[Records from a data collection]
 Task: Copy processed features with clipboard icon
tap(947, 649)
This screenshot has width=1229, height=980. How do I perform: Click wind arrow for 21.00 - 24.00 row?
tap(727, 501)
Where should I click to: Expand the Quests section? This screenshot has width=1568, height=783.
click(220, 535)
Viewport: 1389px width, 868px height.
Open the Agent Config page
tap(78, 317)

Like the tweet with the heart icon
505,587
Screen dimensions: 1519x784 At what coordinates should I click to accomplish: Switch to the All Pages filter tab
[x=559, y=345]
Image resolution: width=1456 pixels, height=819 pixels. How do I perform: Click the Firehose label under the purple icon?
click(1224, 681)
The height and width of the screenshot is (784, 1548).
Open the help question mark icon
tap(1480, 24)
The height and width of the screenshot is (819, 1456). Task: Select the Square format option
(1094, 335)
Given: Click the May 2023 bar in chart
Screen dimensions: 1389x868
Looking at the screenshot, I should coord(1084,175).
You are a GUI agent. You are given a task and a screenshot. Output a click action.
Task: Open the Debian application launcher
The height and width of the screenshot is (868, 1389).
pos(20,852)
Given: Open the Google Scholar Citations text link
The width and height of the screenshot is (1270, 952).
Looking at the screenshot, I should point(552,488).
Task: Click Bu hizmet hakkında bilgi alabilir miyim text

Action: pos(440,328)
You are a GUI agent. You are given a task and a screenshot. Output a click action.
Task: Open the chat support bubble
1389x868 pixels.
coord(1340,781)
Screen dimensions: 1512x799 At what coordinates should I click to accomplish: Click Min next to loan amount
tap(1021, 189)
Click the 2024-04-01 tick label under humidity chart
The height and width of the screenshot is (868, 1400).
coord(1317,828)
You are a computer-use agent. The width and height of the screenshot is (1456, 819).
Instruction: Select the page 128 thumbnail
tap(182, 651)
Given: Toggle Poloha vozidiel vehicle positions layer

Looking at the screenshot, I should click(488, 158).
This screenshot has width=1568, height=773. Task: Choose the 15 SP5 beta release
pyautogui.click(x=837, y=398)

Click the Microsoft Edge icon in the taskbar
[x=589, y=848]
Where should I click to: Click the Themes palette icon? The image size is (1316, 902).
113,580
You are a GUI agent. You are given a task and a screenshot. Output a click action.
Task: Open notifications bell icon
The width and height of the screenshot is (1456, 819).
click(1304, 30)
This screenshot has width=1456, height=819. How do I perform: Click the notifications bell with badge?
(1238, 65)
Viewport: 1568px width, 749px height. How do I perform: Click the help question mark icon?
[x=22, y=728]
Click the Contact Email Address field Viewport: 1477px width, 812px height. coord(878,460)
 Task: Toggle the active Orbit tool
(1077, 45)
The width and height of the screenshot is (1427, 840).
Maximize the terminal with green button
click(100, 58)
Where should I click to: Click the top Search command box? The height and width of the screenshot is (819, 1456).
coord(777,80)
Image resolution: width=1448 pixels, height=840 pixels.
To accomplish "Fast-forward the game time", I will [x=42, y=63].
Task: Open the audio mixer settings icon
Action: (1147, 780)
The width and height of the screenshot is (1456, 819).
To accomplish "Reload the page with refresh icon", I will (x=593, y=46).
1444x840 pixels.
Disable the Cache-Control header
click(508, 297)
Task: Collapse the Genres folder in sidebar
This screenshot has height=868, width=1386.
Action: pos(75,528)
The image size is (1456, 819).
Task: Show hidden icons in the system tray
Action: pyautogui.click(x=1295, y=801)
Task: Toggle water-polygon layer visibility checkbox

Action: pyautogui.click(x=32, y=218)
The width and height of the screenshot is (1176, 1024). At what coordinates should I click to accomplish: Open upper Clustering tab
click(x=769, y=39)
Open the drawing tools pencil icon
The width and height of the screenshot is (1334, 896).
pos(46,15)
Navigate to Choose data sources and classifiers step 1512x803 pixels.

_Problem statement:_ Lines from the one containing "Task: Toggle water-polygon" through the end of the entries above must be copied exactly; include both ends and no other lines.

_Solution for this exercise:_
Task: Toggle water-polygon layer visibility checkbox

Action: pyautogui.click(x=32, y=218)
The width and height of the screenshot is (1176, 1024). At what coordinates should I click to accomplish: Open upper Clustering tab
click(x=769, y=39)
Open the drawing tools pencil icon
The width and height of the screenshot is (1334, 896).
pos(46,15)
Navigate to Choose data sources and classifiers step 1512x803 pixels.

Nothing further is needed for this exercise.